Robert Castel apresenta sua concepção sobre a construção do indivíduo moderno em uma entrevista com a pesquisadora Claudine Haroche. Juntos, exploram a concepção de Castel segundo o qual a construção do indivíduo se desenvolveu a partir da consolidação dos suportes sociais que permitem a existência do indivíduo. Embora seja um diálogo, o que está em pauta é a concepção de Castel.
Castel sustenta uma abordagem centrada na análise das condições sociais objetivas que dotariam os homens da propriedade de si. A análise genealógica dessas condições o aproxima muito da concepção durkheimiana, relativa à anterioridade do social sobre o individual. A preocupação do autor é a de analisar as condições de emergência do sujeito e não especificamente trabalhar a emergência do sujeito. “Um indivíduo não existe em substância, e para existir como indivíduo é necessário ter suportes, e, portanto devemos nos interrogar sobre o que há “detrás” do indivíduo que o permita existir como tal (p. 12).
As condições sociais, ou suportes, a que se refere Castel, são sempre direcionadas à perspectiva da segurança e proteção social. O autor entende que apenas um indivíduo assegurado e protegido socialmente poderia desenvolver a propriedade de si, pois este indivíduo não dependeria de outros indivíduos. Ou seja, ser indivíduo positivamente seria estar no seio de uma sociedade, e ser parte dela, e por ser parte dela ser protegido dos acasos da existência. O que se subentende, portanto, é que o indivíduo liberta-se da dependência de outros indivíduos, não sendo mais propriedade de outros indivíduos, mas passa a legitimar a coerção da sociedade, tornando-se proprietários de si através de seu trabalho. Na sociedade, o indivíduo teria seus direitos garantidos, tornar-se-ia um cidadão. Desta maneira, o indivíduo passaria a depender da capacidade do Estado de garantir certas condições, e por isso o social o tornaria um indivíduo. A idéia é a de que os suportes necessários para existir e ser reconhecido como indivíduo só poderiam ser obtidos pela sociedade.

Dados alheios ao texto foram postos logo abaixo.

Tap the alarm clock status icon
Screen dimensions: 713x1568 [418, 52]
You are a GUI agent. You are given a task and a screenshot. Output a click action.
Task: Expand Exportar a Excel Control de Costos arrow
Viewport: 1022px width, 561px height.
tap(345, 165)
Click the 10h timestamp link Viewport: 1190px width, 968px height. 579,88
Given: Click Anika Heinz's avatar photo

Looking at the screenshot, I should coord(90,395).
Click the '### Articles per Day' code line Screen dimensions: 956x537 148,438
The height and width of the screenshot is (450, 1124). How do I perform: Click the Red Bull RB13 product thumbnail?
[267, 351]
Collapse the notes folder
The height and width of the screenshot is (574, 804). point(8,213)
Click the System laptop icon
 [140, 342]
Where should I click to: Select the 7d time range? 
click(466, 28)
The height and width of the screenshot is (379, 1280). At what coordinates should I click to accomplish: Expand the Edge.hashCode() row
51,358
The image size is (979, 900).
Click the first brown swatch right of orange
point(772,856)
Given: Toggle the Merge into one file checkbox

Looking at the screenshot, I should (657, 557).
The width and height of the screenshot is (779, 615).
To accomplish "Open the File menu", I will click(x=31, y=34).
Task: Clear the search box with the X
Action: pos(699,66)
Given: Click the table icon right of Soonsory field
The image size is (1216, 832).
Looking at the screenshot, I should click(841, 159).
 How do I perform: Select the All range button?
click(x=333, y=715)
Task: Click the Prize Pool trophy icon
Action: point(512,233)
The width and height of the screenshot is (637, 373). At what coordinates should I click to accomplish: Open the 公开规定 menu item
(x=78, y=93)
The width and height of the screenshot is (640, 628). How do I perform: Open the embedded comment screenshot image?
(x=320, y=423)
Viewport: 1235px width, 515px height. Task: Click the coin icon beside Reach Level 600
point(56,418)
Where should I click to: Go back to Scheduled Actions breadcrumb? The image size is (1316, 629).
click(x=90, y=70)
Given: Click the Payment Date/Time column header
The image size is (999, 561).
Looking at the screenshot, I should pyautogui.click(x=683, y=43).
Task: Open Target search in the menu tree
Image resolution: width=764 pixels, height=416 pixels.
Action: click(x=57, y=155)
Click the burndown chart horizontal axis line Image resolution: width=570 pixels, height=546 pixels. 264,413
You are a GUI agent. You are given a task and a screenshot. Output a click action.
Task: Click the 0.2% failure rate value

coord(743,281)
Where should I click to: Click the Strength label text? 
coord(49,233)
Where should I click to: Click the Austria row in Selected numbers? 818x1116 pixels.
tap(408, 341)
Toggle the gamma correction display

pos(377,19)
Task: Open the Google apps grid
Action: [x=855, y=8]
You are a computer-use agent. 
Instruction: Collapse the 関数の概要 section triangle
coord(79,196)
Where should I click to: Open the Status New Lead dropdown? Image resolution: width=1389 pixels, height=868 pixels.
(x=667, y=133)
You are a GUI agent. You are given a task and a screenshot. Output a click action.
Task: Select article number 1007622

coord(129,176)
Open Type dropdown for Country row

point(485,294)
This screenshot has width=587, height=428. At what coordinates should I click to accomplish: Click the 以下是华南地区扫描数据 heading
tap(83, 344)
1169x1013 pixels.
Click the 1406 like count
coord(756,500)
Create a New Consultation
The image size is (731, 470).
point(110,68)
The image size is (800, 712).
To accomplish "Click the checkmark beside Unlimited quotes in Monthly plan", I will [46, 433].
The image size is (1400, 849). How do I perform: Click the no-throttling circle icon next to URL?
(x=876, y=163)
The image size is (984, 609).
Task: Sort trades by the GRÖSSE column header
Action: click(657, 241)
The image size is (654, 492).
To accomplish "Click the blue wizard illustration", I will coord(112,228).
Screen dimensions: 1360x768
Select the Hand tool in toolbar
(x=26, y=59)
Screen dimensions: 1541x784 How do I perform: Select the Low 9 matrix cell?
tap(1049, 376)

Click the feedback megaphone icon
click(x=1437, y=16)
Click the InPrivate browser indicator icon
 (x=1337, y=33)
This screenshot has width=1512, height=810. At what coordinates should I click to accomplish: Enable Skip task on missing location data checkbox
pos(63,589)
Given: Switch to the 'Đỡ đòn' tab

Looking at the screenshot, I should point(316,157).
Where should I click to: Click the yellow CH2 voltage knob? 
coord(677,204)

Castel entende que na modernidade ocorreu uma separação entre propriedade e trabalho, o que implicaria em pensar numa sociedade de proprietários e não-proprietários. Neste sentido, identifica que, primeiro, a propriedade privada, como enunciou Locke, poderia tornar o indivíduo proprietário de si. Os trabalhadores, devido à condição de não-proprietários, não gozavam de uma igualdade de fato, pois estavam despossuídos de si mesmos, pertencendo ao patrão. Não proprietários, nada poderiam ser. Com a falta da propriedade privada para um grande número de pessoas, a propriedade social representou uma inovação que permitiu a reabilitação dos não-proprietários para ascender à propriedade de si, pois a propriedade social outorgaria a seguridade e o reconhecimento pelo trabalho na condição de assalariado. Assim, as relações de trabalho foram estruturadas na sociedade salarial em torno de instituições do Estado. O trabalho assalariado permitiria o acesso aos suportes sociais a ele associados favorecendo a integração e a coesão social. Na sociedade salarial se poderia encontrar uma distribuição da propriedade social em que seria permitido aos indivíduos o exercício de fato de seus direitos de cidadão. Neste sentido, a propriedade social seria análoga da propriedade privada, ou seja, uma propriedade que gera segurança e proteção social.
Entende o autor que “Existir positivamente como indivíduo é ter a capacidade de desenvolver estratégias pessoais, dispor de uma certa liberdade de escolha na condição de sua própria vida porque não se encontra na dependência de outro” (p. 26). A propriedade de si dependeria da possibilidade de apropriar-se do próprio corpo, apropriar-se do tempo e pensar o próprio destino.
Comentários com base no texto:
CASTEL, Robert; HAROCHE, Claudine. Propriedad privada, propriedad social, propriedad de si: conversaciones sobre la construcción del indivíduo. 1ª Ed. Rosario: Homo sapiens, 2003.